An NYPD Air Sea Rescue helicopter hoisting a diver out of the water on an actual water rescue.

Over the years NYPD's Air Sea Rescue program has grown in the vacuum left when the U.S. Coast Guard reassigned its air assets in the area. The closest Coast Guard helicopter to the city now must respond from either Cape Cod or Atlantic City NJ. The NYPD Air Support Unit now occupies the old U.S. Coast Guard facilities on Floyd Bennett Field. The result is that NYPD's Air Sea Rescue helicopters & crews now respond to calls within a 60 mile radius of the city. More than once the unit has found itself up to 20 miles off shore on a sea rescue incident. It is not uncommon for the NYPD Air Sea Rescue team to receive a request from the U.S. Coast Guard when their response might be delayed. 

Each NYPD Bell 412 rescue helicopter is staffed with two pilots, a crew chief who is also an A&P mechanic, and two police officer SCUBA divers. The unit is staffed and available for calls 24 hours a day. 

Water rescues are not new to the NYPD Air Unit. The first water rescues were carried out by the unit in the 1930s when fixed wing aircraft outfitted with floats would land on the water and literally throw a lifeline to a person in distress. 

The NYPD has been flying the Bell 412 as a search and rescue helicopter since 1986.


NYPD Aviation Unit In The News

Emergency Water Landing- 2010

In 2010 this NYPD Bell 412 was forced to make an emergency water landing when it experienced mechanical problems. 

On Deptember 22, 2010 a NYPD Bell 412 helicopter flying in support of a presidential detail experienced mechanical problems and made a forced water landing in Jamaica Bay near Floyd Bennett Field in Brooklyn.
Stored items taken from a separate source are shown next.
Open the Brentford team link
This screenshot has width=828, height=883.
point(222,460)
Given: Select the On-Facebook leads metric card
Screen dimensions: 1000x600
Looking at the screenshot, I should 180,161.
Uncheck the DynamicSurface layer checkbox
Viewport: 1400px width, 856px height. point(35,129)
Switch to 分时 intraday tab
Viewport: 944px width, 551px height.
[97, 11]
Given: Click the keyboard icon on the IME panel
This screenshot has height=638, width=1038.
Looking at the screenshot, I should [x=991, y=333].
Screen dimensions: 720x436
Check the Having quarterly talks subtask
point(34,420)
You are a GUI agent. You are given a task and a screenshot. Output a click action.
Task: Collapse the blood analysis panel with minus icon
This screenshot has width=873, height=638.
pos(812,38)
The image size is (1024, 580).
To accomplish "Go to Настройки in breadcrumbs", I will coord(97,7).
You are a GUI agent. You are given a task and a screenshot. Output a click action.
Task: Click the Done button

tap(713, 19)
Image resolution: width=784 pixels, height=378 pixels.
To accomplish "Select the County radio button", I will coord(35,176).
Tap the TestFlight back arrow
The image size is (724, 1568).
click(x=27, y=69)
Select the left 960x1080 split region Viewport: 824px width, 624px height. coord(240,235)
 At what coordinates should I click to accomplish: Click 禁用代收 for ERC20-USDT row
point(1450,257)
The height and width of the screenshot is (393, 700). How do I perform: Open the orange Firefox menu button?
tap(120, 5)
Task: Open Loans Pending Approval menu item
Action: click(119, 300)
The female pilot in command reported that she heard a loud bang before losing power in at least one of the engines. The veteran pilot was able to deploy the aircraft's emergency flotation devices allowing the helicopter to remain floating upright. The six officers on board were able to step from the floating helicopter onto a rescue boat. 

Police Commissioner Ray Kelly tells reporters NYPD aircraft can take down other aircraft- 2011.

In September of 2011 Police Commissioner Ray Kelly raised eyebrows when he told 60 minutes' Scott Pelley that the NYPD had the ability to shoot down hostile aircraft. The exchange went something like this;

Pelley: Do you mean to say that the NYPD has the means to take down an aircraft?

Kelly: Yes, I prefer not to get into the details but obviously this would be in a very extreme situation.

Pelley: You have the equipment and the training.

Kelly: Yes.

As it turns out however Kelly was not talking about air to air missiles or anything of the nature but rather a Barrett .50 cal machine in which his officers have received training firing from the helicopter. It was also revealed that the .50 caliber machine gun is kept in a police department safe and is only brought out on special occasions when a higher level of force protection can be justified.